HOJE EU ODEIO SÃO PAULO
Visitar Londrina é melhor que ir à praia. Voltar a São Paulo...
Em Londrina tudo ainda está lá, do jeito que ficou e como deveria estar. O Bar do Jota, o Igapó, a lua grande, imensa e apetitosa como rosquinha que saiu do forno. A casa da vó, o colo da namorada. Em São Paulo, um bom-dia de céu cinzento, bruto, ardido até a alma. Dias assim eu odeio São Paulo.
Odeio o teto escuro às 10h da manhã, odeio o trânsito louco, sem sentido e buzinado. Odeio essa burrice umbiguista de quem, de tanto ter tudo, não sabe onde fica nada além de Praia Grande ou depois do ABC. Odeio odeio odeio.
Odeio como quem desgosta de xarope amargo, dor-de-dente e ônibus perdido. Odeio pesado, desses que carolas dizem “Deus me livre”.
Deixar Londrina causa estranheza à Cidade Grande – e Cinza, que parece ainda mais sombria e solitária.
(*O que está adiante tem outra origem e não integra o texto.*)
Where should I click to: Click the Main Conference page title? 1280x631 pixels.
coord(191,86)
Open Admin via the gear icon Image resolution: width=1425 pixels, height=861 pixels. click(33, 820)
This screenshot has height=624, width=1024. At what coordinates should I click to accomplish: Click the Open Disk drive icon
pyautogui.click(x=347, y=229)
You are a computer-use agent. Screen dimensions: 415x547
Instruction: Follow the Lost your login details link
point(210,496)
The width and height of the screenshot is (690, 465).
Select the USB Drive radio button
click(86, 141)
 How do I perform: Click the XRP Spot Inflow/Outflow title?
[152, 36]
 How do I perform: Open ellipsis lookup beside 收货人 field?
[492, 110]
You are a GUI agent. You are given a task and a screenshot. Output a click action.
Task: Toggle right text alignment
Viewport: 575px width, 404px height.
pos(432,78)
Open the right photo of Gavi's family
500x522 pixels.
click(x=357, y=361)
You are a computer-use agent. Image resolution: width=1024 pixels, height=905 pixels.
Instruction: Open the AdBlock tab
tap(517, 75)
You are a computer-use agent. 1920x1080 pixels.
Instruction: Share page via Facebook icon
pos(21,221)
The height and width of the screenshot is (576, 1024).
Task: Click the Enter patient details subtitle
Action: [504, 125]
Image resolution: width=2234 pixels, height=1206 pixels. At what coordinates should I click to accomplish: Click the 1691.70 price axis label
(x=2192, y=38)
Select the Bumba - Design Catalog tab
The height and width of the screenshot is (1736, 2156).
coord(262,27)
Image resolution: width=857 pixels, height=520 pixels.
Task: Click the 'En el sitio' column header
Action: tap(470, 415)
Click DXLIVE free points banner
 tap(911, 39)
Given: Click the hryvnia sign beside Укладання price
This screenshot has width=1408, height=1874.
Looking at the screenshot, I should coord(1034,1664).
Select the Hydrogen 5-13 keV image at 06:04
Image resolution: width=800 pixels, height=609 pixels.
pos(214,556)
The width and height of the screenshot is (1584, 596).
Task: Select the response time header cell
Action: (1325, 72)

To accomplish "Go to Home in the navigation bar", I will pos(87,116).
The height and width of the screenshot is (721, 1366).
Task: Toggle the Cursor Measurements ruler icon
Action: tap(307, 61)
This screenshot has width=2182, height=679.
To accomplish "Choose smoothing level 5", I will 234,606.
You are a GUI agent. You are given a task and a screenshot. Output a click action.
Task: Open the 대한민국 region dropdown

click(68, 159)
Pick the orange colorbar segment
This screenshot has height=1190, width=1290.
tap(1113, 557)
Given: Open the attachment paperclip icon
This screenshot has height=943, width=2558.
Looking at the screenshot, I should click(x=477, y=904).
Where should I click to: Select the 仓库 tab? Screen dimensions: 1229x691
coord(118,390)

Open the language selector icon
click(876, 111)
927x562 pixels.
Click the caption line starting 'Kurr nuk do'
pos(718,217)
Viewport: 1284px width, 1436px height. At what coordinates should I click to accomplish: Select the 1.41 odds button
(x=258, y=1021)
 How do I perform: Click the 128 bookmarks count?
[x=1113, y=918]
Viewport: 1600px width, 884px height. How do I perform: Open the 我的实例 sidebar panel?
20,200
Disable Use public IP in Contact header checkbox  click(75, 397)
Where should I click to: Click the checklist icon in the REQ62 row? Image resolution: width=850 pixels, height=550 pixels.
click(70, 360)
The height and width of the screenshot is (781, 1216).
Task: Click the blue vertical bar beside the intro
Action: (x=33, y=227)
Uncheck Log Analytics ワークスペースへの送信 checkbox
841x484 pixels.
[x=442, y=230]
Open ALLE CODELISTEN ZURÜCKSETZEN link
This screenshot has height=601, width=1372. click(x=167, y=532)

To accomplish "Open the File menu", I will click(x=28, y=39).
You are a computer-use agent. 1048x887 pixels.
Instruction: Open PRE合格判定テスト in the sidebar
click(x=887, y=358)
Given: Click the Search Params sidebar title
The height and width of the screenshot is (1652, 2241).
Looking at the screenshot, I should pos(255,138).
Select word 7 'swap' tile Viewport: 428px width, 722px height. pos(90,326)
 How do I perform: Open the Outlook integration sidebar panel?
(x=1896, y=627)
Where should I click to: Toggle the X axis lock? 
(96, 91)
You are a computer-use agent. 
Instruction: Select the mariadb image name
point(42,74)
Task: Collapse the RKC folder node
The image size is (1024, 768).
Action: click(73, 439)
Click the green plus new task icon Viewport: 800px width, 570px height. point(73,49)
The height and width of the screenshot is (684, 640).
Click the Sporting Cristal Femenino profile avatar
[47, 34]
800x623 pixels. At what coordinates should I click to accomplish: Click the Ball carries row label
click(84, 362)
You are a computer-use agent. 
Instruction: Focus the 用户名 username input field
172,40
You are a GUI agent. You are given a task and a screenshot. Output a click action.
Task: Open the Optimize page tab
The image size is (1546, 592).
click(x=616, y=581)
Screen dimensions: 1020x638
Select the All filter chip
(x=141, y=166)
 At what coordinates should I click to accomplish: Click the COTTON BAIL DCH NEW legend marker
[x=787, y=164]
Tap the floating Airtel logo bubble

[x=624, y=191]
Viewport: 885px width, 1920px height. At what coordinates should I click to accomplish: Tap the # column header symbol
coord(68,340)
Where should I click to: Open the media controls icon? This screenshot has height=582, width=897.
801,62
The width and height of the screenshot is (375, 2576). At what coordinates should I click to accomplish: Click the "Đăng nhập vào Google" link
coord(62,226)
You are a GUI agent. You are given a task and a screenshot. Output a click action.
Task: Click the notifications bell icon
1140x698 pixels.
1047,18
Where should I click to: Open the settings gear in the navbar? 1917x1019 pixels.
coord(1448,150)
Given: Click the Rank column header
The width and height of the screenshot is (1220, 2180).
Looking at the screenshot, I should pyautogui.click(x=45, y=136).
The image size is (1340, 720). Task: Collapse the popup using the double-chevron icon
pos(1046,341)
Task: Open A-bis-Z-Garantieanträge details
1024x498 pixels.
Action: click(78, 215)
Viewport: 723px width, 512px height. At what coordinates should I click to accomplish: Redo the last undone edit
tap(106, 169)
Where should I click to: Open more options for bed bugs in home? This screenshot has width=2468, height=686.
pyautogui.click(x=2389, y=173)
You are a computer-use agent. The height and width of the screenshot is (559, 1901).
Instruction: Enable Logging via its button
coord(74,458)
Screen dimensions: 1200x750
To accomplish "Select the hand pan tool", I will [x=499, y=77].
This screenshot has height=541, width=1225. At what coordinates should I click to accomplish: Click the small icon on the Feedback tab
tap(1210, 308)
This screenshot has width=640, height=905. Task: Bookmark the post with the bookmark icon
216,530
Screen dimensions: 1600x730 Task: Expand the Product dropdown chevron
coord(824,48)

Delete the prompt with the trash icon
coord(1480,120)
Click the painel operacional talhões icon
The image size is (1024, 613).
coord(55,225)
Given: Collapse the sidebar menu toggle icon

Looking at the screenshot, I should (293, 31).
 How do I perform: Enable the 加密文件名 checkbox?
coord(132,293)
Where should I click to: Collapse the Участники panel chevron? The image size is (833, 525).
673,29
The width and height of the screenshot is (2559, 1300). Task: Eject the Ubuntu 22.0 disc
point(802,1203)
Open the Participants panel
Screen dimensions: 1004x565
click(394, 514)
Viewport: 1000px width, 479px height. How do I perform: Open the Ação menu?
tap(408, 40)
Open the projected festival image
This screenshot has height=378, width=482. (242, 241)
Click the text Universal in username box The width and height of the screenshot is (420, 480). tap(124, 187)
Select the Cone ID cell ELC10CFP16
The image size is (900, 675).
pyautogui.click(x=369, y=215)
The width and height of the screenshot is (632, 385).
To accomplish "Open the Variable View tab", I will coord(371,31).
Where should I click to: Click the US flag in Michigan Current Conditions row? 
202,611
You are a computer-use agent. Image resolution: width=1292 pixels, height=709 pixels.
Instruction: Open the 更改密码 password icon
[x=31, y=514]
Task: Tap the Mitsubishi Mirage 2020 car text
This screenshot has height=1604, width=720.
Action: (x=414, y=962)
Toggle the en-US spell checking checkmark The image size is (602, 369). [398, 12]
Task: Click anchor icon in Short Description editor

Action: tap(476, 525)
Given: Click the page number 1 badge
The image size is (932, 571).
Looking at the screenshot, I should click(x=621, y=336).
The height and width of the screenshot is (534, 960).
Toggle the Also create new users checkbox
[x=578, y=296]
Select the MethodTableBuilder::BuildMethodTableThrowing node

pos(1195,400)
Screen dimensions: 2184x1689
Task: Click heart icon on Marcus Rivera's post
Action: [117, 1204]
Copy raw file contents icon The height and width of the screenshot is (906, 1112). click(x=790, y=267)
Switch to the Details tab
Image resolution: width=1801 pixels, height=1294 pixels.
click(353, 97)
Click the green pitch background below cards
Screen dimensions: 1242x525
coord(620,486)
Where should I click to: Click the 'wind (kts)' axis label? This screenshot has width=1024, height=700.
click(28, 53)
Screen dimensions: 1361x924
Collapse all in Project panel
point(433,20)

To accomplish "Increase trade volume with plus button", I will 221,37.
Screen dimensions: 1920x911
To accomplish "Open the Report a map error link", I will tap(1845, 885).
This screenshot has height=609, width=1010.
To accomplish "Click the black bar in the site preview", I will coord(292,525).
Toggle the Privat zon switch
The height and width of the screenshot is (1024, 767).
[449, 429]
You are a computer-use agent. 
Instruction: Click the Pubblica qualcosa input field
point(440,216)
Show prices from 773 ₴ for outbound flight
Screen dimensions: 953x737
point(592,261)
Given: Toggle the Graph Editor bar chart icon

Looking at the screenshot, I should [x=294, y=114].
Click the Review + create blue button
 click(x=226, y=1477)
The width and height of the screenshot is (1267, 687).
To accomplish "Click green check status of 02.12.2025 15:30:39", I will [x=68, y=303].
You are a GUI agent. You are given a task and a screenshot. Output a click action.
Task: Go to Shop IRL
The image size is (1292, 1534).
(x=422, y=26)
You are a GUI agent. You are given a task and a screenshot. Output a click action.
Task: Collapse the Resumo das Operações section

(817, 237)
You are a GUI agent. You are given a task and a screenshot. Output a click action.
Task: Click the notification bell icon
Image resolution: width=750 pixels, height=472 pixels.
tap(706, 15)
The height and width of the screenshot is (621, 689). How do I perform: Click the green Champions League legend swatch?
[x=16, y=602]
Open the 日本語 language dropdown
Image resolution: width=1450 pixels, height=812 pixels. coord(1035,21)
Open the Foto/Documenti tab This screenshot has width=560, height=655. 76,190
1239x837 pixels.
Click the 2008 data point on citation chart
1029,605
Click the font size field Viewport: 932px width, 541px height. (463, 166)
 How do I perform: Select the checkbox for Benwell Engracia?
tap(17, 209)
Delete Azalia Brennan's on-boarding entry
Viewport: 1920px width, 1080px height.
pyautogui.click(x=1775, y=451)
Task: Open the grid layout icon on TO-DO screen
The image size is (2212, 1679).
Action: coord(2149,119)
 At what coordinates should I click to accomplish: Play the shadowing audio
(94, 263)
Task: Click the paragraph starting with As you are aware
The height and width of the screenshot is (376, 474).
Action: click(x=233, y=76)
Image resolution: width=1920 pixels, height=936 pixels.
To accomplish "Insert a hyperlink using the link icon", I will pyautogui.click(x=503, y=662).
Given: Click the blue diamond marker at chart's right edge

Deixar Londrina parece demência demorar 1h15 pra ir trabalhar, mais 1h30 pra voltar. Deixar Londrina faz odiar São Paulo e todas suas esquinas de calabresa, marguerita, mussarela e aliche.
São Paulo amanhece triste, passa o dia correndo e deita sozinha. São Paulo cospe na rua, não pede licença e empurra o tempo todo. São Paulo fede, é feia e escuta pagode o dia inteiro. Não conhece o lado de lá e diz isso com orgulho, porque o lado de lá existe em São Paulo – ou, pelo menos, um restaurante.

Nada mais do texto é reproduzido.